WHAT IS BEING ASKED: Once you have located the line containing "Task: Open the date range dropdown" in the material below, return it exactly along with each line after it through the line containing "Task: Click the Safari sidebar toggle icon".

++++ DATASET ENTRIES

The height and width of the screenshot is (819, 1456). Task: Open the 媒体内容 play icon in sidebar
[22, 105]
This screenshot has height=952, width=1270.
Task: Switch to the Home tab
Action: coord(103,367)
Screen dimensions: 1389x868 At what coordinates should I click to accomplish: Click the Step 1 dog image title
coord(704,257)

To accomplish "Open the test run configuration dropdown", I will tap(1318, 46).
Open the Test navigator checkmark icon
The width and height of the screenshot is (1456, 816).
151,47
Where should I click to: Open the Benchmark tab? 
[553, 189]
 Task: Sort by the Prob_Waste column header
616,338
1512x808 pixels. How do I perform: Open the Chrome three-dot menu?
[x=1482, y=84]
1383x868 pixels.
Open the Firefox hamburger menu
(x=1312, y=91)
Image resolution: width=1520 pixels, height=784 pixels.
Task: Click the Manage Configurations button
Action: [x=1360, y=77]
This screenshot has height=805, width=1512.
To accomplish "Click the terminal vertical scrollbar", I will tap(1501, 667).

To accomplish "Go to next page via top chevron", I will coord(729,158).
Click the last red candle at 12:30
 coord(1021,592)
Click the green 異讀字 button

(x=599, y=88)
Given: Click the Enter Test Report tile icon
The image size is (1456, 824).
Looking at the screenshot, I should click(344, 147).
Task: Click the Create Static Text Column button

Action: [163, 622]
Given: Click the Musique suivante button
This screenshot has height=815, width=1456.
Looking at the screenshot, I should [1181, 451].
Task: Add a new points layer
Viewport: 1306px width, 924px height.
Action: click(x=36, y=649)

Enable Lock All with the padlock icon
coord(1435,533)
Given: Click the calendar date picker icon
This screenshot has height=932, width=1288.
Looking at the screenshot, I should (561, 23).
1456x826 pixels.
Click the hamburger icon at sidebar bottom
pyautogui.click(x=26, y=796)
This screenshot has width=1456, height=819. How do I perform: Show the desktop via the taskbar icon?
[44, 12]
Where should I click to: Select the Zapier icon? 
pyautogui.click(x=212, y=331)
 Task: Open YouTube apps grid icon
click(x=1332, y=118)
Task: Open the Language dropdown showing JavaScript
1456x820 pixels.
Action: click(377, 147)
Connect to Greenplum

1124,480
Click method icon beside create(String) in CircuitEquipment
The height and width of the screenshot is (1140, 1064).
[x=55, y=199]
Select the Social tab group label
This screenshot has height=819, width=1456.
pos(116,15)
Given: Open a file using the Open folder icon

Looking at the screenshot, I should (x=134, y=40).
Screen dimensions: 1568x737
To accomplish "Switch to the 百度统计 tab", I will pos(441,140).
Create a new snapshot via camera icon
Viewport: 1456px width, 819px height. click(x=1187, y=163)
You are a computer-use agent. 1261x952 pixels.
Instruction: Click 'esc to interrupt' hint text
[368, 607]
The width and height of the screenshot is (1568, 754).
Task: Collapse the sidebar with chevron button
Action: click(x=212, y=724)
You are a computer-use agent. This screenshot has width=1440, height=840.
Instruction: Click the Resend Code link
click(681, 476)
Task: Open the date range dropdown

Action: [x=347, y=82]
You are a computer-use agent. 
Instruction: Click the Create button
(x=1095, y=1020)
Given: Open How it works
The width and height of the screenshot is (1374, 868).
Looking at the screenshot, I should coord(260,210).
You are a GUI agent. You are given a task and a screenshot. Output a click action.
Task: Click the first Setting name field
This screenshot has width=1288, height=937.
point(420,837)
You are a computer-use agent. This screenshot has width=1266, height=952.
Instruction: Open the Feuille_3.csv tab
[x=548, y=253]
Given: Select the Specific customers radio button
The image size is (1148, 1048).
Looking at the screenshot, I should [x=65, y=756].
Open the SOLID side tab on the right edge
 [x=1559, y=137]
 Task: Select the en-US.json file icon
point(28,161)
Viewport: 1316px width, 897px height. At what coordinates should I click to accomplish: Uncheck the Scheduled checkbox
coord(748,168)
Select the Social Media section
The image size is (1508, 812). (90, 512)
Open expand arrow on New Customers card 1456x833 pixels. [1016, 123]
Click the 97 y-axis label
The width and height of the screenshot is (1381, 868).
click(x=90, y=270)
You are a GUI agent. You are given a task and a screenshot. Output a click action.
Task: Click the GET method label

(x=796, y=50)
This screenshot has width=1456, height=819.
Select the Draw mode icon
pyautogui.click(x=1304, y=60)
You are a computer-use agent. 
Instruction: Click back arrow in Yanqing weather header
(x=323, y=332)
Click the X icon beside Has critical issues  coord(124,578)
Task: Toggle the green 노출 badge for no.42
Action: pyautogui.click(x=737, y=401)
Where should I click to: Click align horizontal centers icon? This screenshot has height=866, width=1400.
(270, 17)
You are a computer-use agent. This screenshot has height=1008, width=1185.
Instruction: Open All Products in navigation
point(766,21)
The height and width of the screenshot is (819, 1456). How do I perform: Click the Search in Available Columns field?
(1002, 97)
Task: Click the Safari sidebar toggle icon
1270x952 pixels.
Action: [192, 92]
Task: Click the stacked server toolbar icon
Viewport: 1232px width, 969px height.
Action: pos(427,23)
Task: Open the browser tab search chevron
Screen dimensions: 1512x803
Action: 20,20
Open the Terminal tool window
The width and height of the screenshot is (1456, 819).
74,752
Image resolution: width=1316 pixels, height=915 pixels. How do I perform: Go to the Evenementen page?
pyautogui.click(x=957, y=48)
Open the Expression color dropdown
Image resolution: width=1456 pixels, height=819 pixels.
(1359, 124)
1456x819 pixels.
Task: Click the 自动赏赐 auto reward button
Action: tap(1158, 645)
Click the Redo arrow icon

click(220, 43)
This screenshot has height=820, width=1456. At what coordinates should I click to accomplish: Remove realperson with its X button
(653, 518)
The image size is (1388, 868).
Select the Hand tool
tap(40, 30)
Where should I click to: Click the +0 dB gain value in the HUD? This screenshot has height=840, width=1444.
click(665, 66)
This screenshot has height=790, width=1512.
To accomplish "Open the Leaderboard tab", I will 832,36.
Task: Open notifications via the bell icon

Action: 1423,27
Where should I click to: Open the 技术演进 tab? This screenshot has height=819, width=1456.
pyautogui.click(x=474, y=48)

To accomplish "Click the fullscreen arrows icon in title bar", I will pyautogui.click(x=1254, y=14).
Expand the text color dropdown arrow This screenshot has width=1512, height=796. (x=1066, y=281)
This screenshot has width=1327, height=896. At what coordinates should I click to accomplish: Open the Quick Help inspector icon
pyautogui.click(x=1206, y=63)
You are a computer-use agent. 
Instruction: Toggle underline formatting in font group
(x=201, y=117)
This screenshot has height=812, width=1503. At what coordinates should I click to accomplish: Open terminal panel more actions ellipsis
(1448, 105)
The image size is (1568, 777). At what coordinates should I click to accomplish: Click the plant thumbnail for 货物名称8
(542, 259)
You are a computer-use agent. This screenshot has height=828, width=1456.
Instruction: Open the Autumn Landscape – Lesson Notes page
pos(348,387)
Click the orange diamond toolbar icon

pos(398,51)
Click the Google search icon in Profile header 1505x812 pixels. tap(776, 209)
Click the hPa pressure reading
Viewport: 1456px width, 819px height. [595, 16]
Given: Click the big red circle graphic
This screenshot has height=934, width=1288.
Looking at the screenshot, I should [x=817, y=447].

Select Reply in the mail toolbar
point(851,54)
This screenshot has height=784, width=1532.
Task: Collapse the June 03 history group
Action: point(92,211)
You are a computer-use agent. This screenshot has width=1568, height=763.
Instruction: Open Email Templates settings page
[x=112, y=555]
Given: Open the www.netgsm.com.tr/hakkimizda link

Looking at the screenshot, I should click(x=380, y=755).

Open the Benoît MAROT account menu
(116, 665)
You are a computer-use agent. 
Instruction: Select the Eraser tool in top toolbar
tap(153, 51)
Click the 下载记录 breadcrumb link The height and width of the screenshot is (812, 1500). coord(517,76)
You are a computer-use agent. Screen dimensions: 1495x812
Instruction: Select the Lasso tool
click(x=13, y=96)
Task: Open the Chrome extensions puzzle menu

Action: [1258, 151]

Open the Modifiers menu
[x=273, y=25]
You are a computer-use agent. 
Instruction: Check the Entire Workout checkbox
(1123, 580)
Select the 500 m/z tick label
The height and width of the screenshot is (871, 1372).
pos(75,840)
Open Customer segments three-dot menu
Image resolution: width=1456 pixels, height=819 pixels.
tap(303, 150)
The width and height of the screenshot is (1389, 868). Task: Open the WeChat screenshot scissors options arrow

++++++++

ANSWER:
Task: Open the date range dropdown

Action: [x=347, y=82]
You are a computer-use agent. 
Instruction: Click the Create button
(x=1095, y=1020)
Given: Open How it works
The width and height of the screenshot is (1374, 868).
Looking at the screenshot, I should coord(260,210).
You are a GUI agent. You are given a task and a screenshot. Output a click action.
Task: Click the first Setting name field
This screenshot has width=1288, height=937.
point(420,837)
You are a computer-use agent. This screenshot has width=1266, height=952.
Instruction: Open the Feuille_3.csv tab
[x=548, y=253]
Given: Select the Specific customers radio button
The image size is (1148, 1048).
Looking at the screenshot, I should [x=65, y=756].
Open the SOLID side tab on the right edge
 [x=1559, y=137]
 Task: Select the en-US.json file icon
point(28,161)
Viewport: 1316px width, 897px height. At what coordinates should I click to accomplish: Uncheck the Scheduled checkbox
coord(748,168)
Select the Social Media section
The image size is (1508, 812). (90, 512)
Open expand arrow on New Customers card 1456x833 pixels. [1016, 123]
Click the 97 y-axis label
The width and height of the screenshot is (1381, 868).
click(x=90, y=270)
You are a GUI agent. You are given a task and a screenshot. Output a click action.
Task: Click the GET method label

(x=796, y=50)
This screenshot has width=1456, height=819.
Select the Draw mode icon
pyautogui.click(x=1304, y=60)
You are a computer-use agent. 
Instruction: Click back arrow in Yanqing weather header
(x=323, y=332)
Click the X icon beside Has critical issues  coord(124,578)
Task: Toggle the green 노출 badge for no.42
Action: pyautogui.click(x=737, y=401)
Where should I click to: Click align horizontal centers icon? This screenshot has height=866, width=1400.
(270, 17)
You are a computer-use agent. This screenshot has height=1008, width=1185.
Instruction: Open All Products in navigation
point(766,21)
The height and width of the screenshot is (819, 1456). How do I perform: Click the Search in Available Columns field?
(1002, 97)
Task: Click the Safari sidebar toggle icon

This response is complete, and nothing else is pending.